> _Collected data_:
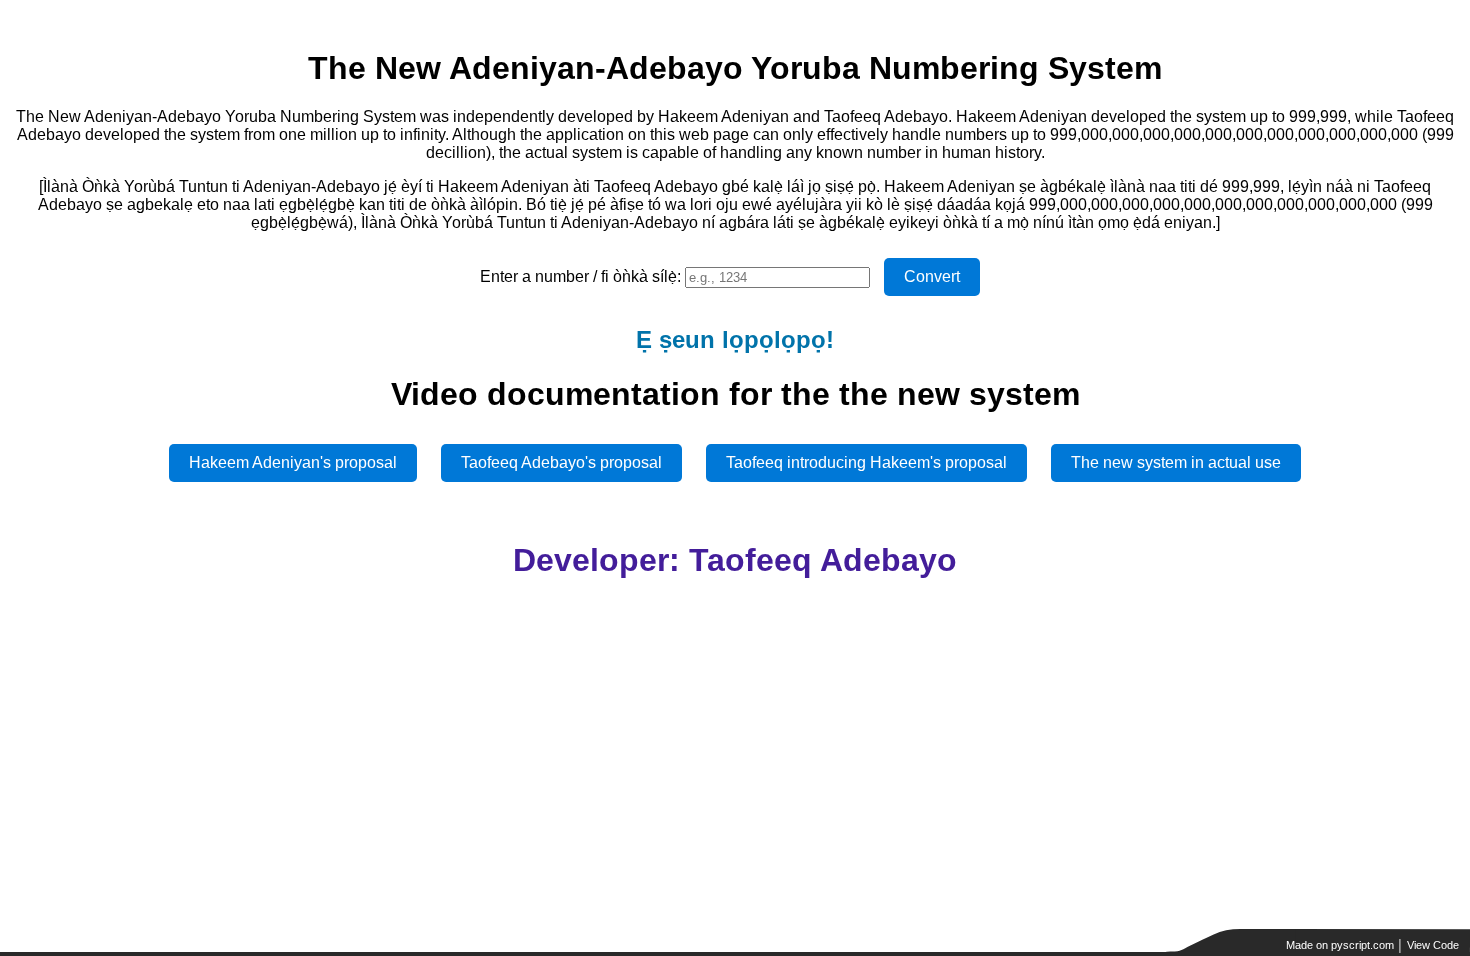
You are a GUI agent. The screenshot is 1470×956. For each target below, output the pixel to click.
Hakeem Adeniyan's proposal (293, 462)
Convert (932, 276)
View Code (1433, 945)
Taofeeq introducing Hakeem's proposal (866, 462)
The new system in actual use (1176, 462)
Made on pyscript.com (1340, 945)
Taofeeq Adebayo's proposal (561, 462)
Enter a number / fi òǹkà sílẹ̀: (580, 276)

> _EXERCISE AIM_: Once you find the line containing "Made on pyscript.com (1340, 945)", copy it and every line after it through the end of the records, exactly as they stand.

> _RESPONSE BOX_:
Made on pyscript.com (1340, 945)
Taofeeq Adebayo's proposal (561, 462)
Enter a number / fi òǹkà sílẹ̀: (580, 276)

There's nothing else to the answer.